GPU errors

GPU operations normally dispatch asynchronously, so when a kernel fails, the host usually reports the failure at a later op that happens to synchronize next. GPU debugging forces synchronous dispatch and turns on kernel-level assertions so errors surface at the op that caused them.

Force synchronous device execution

A GPU kernel is a function that runs on the device. When MAX runs your model, it launches a sequence of kernels on the GPU (one per op). By default, the host enqueues each kernel onto a device stream and continues immediately without waiting for the kernel to finish. This is called asynchronous dispatch, and it's what lets the host and device make progress in parallel.

Async dispatch is fast in the common case but makes debugging painful. The host only observes a kernel failure at the next synchronization point (for example, when copying output back to host memory), so the reported location can be many ops past the one that actually failed. When you enable device-sync-mode, MAX waits for each kernel to complete before queuing the next. Throughput drops, but a failure now surfaces at the exact op boundary that produced it.

Enable device-sync-mode to force synchronous execution:

MODULAR_DEBUG=device-sync-mode max serve --model modularai/Llama-3.1-8B-Instruct-GGUF

Caution

Synchronous device mode significantly reduces throughput. It can also change the order in which parallel operations complete. Use it only during debugging sessions; do not use in production.

# EXTRACTED INFORMATION
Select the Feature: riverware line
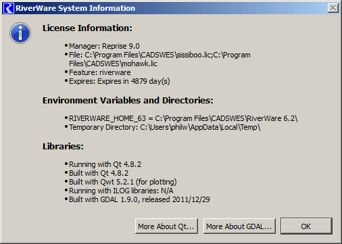342x244 pixels. pos(100,72)
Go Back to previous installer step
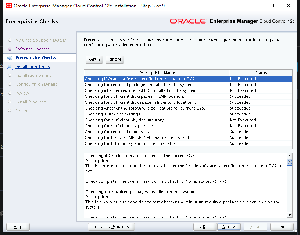 (205, 227)
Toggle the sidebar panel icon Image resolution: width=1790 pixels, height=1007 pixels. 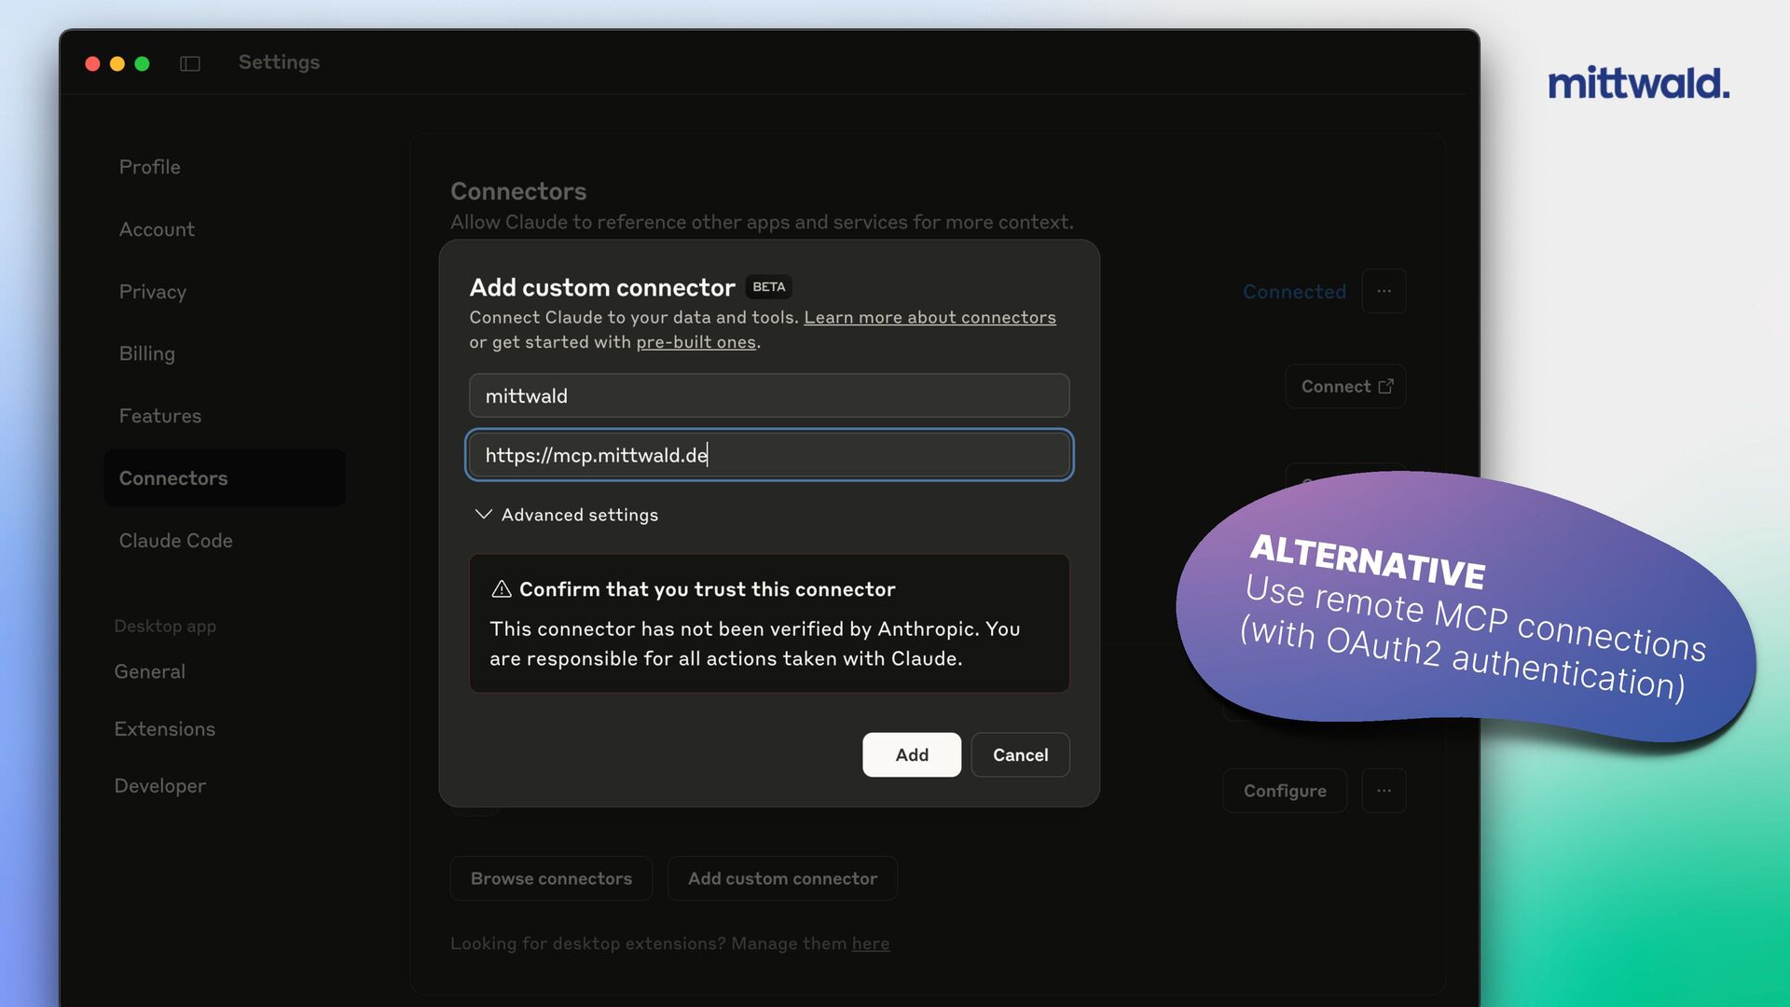(x=190, y=63)
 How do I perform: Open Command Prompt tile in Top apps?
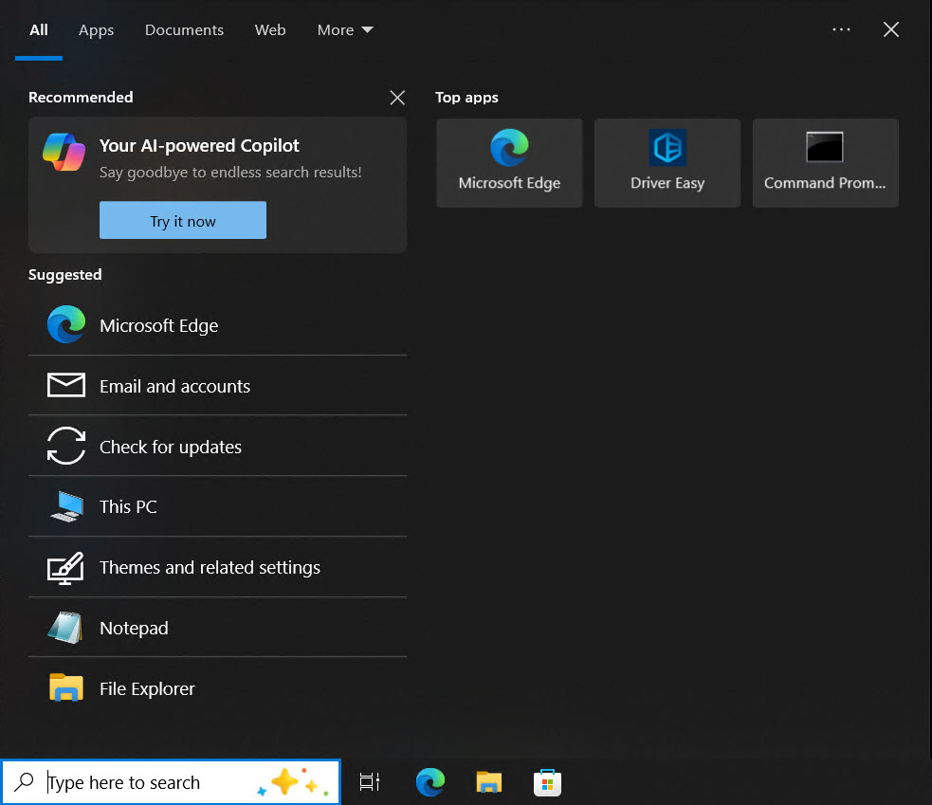coord(825,162)
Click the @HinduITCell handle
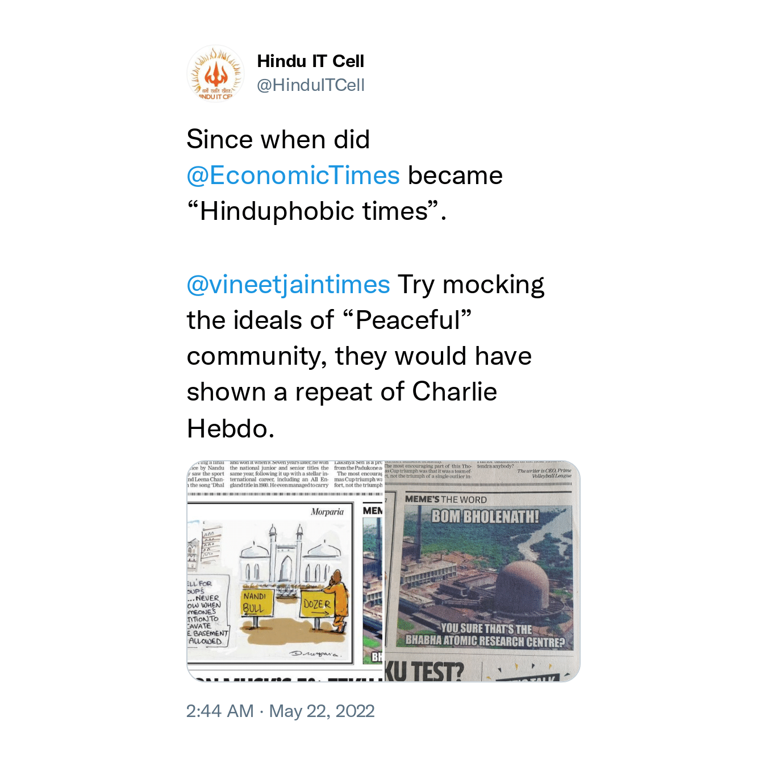This screenshot has width=767, height=767. point(310,85)
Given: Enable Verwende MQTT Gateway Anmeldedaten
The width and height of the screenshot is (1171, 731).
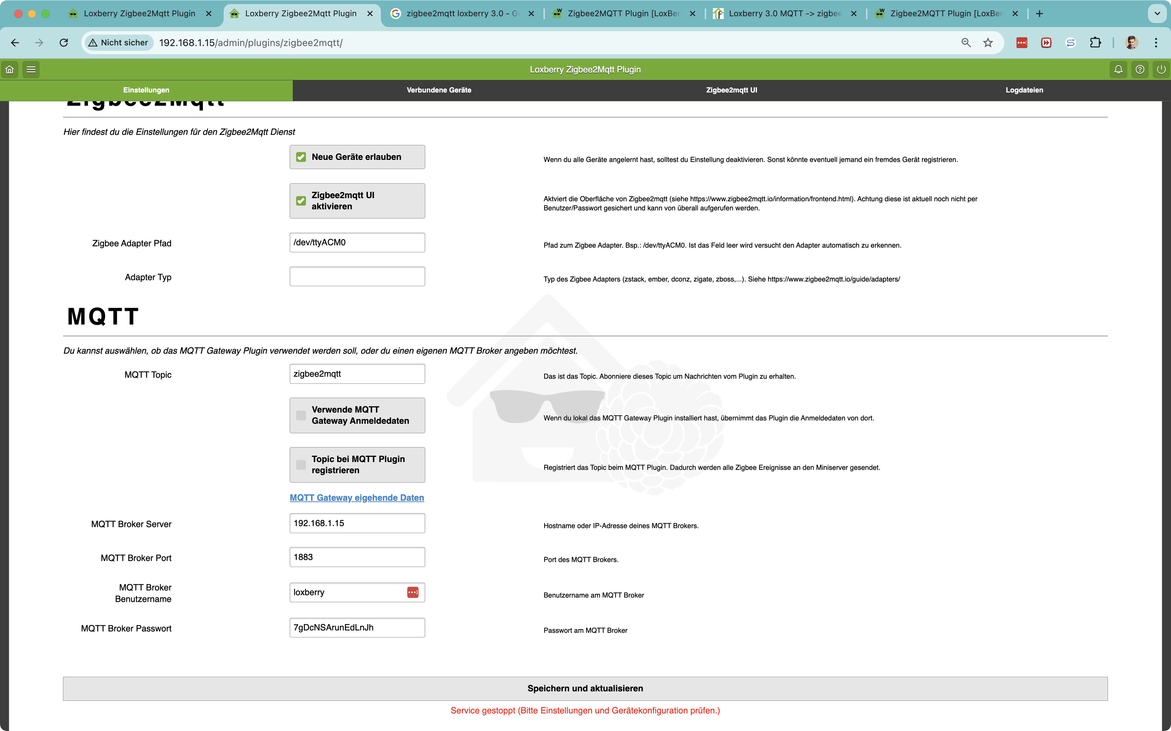Looking at the screenshot, I should click(x=301, y=415).
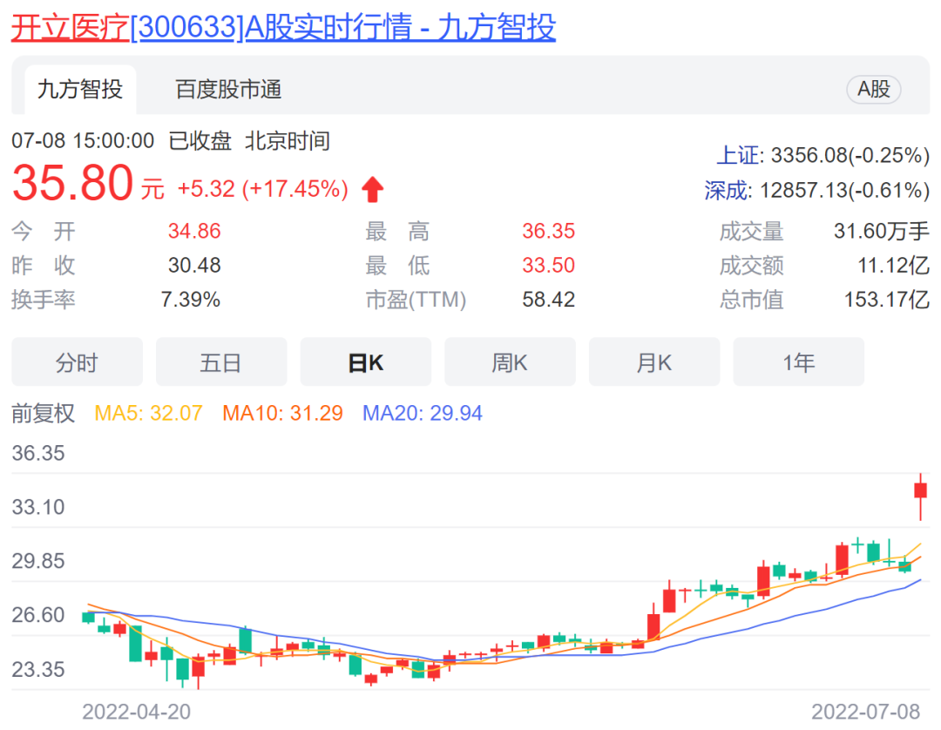This screenshot has width=941, height=730.
Task: Open the 深成 index link
Action: pos(727,190)
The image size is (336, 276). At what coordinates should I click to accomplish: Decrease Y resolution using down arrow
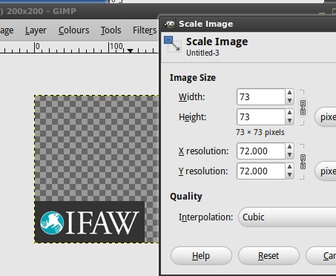coord(289,175)
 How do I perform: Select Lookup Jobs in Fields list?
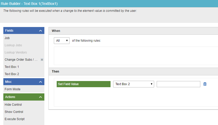(13, 45)
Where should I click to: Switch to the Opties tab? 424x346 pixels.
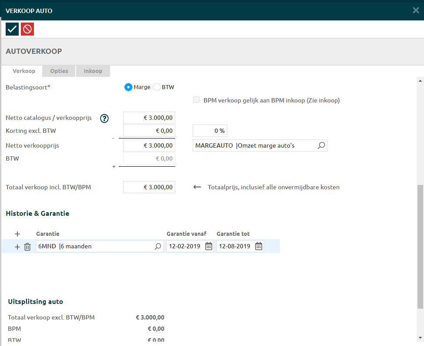tap(59, 71)
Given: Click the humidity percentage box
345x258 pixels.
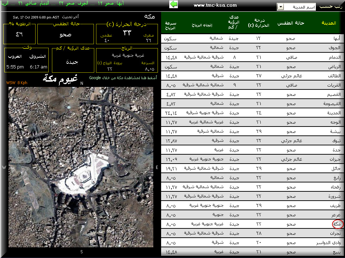Looking at the screenshot, I should (20, 34).
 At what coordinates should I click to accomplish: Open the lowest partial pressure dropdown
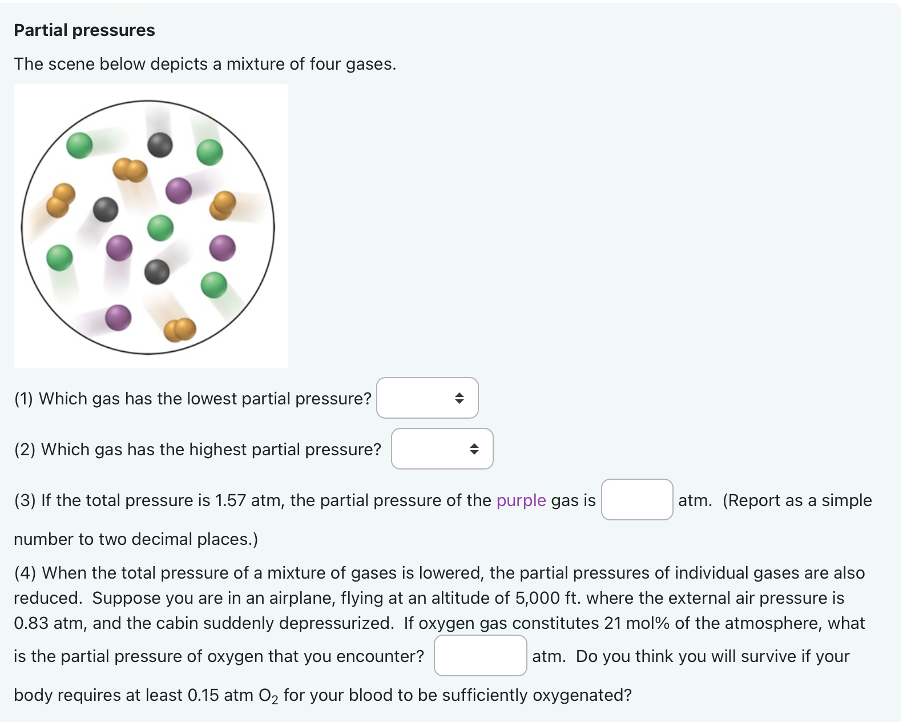[427, 398]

# GIVEN INSTRUCTION A
Do these statements agree with the GPU errors page? Answer yes or no for each, quoting the deciding words. (i) By default, the host waits for each kernel to finish before it continues. (ii) MAX launches one kernel per op. (iii) Synchronous device mode can change the order in which parallel operations complete.
# GIVEN INSTRUCTION B
Could you resume the GPU errors page after its last sentence?
You can complete what follows without the records.

# OUTPUT A
(i) No: "the host enqueues each kernel onto a device stream and continues immediately without waiting for the kernel to finish."
(ii) Yes: "it launches a sequence of kernels on the GPU (one per op)."
(iii) Yes: "It can also change the order in which parallel operations complete."

# OUTPUT B
Enable kernel-level bounds checking

Mojo's standard library ships with assertions that catch common kernel-authoring bugs, including out-of-bounds accesses on LayoutTensor, which happen when a kernel reads or writes outside the allocated region of a tensor. These assertions are compiled out by default, so a buggy kernel produces corrupted output downstream instead of a clear error at the kernel site.

The assert-level option controls assertions in the Mojo standard library:

none: no assertions (default, best performance)
warn: log warnings for out-of-bounds accesses
safe: assertions on bounds checks that are unlikely to trigger in correct code
all: full bounds checking on every access

MODULAR_DEBUG=assert-level=safe max serve --model modularai/Llama-3.1-8B-Instruct-GGUF

Caution

Not all kernels support running with assertions enabled. If a run fails with assert-level set, retry with assert-level=none and only enable assertions when actively debugging a specific kernel.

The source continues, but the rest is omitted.